Hanabi

environment gif

This environment is part of the classic environments. Please read that page first for general information.

Name Value
Actions Discrete
Agents 2
Parallel API false
Manual Control No
Action Shape (1,)
Action Values Discrete(14)
Observation Shape (373,)
Observation Values [0,1]
Import from pettingzoo.classic import hanabi_v0
Agents agents= ['player_0', 'player_0']
Average Total Reward 0.0

Agent Environment Cycle

environment aec diagram

Hanabi

Hanabi is a 2-5 player cooperative game where players work together to form fireworks of different colors. A firework is a set of cards of the same color, ordered from 1 to 5. Cards in the game have both a color and number; each player can view the cards another player holds, but not their own. Players cannot directly communicate with each other, but must instead remove an info token from play in order to give information. Players can tell other players which of the cards in their hand is a specific color, or a specific number. There are initially 8 info tokens, but players can discard cards in their hand to return an info token into play. Players can also play a card from their hand: the card must either begin a new firework or be appended in order to an existing firework. However, 2 fireworks cannot have the same color, and a single firework cannot repeat numbers. If the played card does not satisfy these conditions, a life token is placed. The game ends when either 3 life tokens have been placed, all 5 fireworks have been completed, or all cards have been drawn from the deck. Points are awarded based on the largest card value in each created firework.

Observation Space

The observation space of an agent is a 373 sized vector representing the life and info tokens left, the currently constructed fireworks, the hands of all other agents, the current deck size and the discarded cards. The observation vector contains the following features, life tokens, information tokens, number of players, deck size, formed fireworks, legal moves, observed hands, discard pile, the hints received from other players, which are then serialized into a bit string.

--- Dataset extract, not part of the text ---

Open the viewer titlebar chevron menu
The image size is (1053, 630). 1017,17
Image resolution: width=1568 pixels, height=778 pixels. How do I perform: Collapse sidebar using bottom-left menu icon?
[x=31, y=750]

Each card is encoded with a 25 bit one-hot vector, where the encoding of a card is equal to its color*T + rank, where T is the max possible rank. By default this value is 5. The maximum deck size is 50. The remaining deck size is represented with unary encoding. The state of each colored firework is represented with a one-hot encoding. The information tokens remaining are represented with a unary encoding. The life tokens remaining are represented with a unary encoding. The discard pile is represented with a thermometer encoding of the ranks of each discarded card. That is the least significant bit being set to 1 indicates the lowest rank card of that color has been discarded.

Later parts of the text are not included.